SQL stands for Structured Query Language. It is the standard language used to store, manage and retrieve data from relational databases.
SQL is not a programming language
Many beginners assume SQL is a programming language like Python or Java. It is not. Programming languages are used to build logic.
SQL does none of that. SQL is a scripting language. You describe what data you want and the database figures out how to get it for you.
In English you may say: Give me data of all orders which are delivered.

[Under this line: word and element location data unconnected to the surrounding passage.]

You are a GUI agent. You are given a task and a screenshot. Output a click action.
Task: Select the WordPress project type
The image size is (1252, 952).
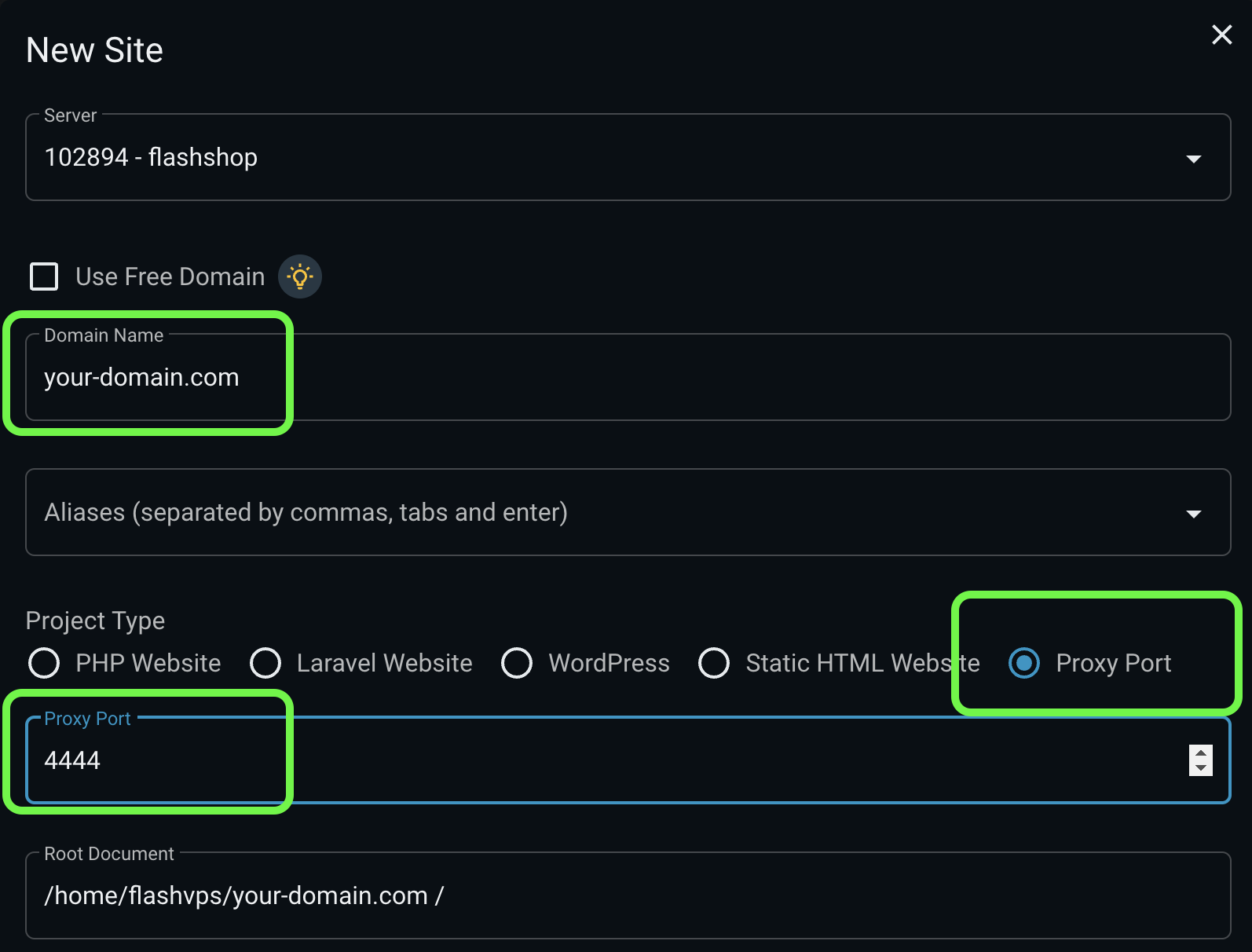pyautogui.click(x=518, y=663)
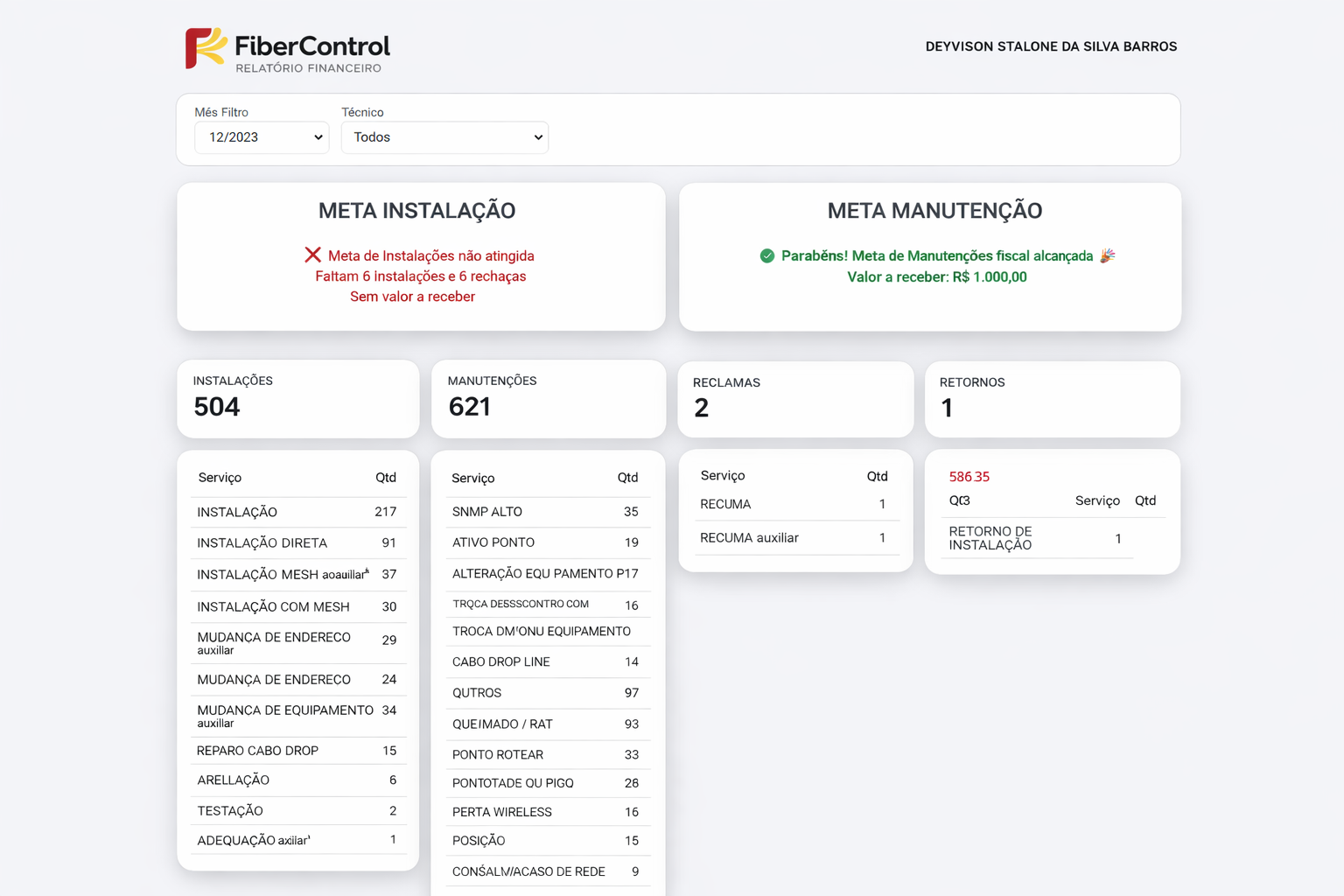Click the 'Valor a receber: R$ 1.000,00' text

936,276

In SQL you just write: SELECT * FROM orders WHERE status = ‘delivered’;
How SQL works – thinking in English
The easiest way to learn SQL is to think of it as translating English questions into SQL queries. If you can ask a question in English, you can write it in SQL.

Lets see how the following questions are translated from English to SQL
- Show all orders
- SELECT * FROM orders;
The * means all columns. This query fetches every row and every column from the orders table.
- Show only the customer names and products
- SELECT customer_name, product FROM orders;
Instead of *, you selected the specific columns you want.
- Show only delivered orders
- Instead of *, you list the specific columns you want.
The WHERE clause filters rows based on a condition. Only rows where status is delivered are returned.
- How many orders are there in total?
- SELECT COUNT(*) FROM orders;
COUNT() counts the number of rows. This returns 5, a scaler number.
- What is the total revenue from all orders?
- SELECT SUM(price) FROM orders;
SUM() adds up all values in the price column and returns the total.
- Show orders sorted by price, highest first
- SELECT * FROM orders ORDER BY price DESC;
ORDER BY sorts the results. DESC means descending — highest to lowest.
These six examples cover the core of what SQL does. Every query you will ever write is some variation of these six queries. It’s all just fetch data, filter data, sort data, count it and calculate it.
As we go deeper into SQL, you will learn how to combine data from multiple tables using joins, perform calculations across rows using window functions, write reusable query blocks using CTEs, and handle complex data transformations using subqueries and aggregate functions. These are the concepts that separate a beginner from someone who can confidently handle real world data problems.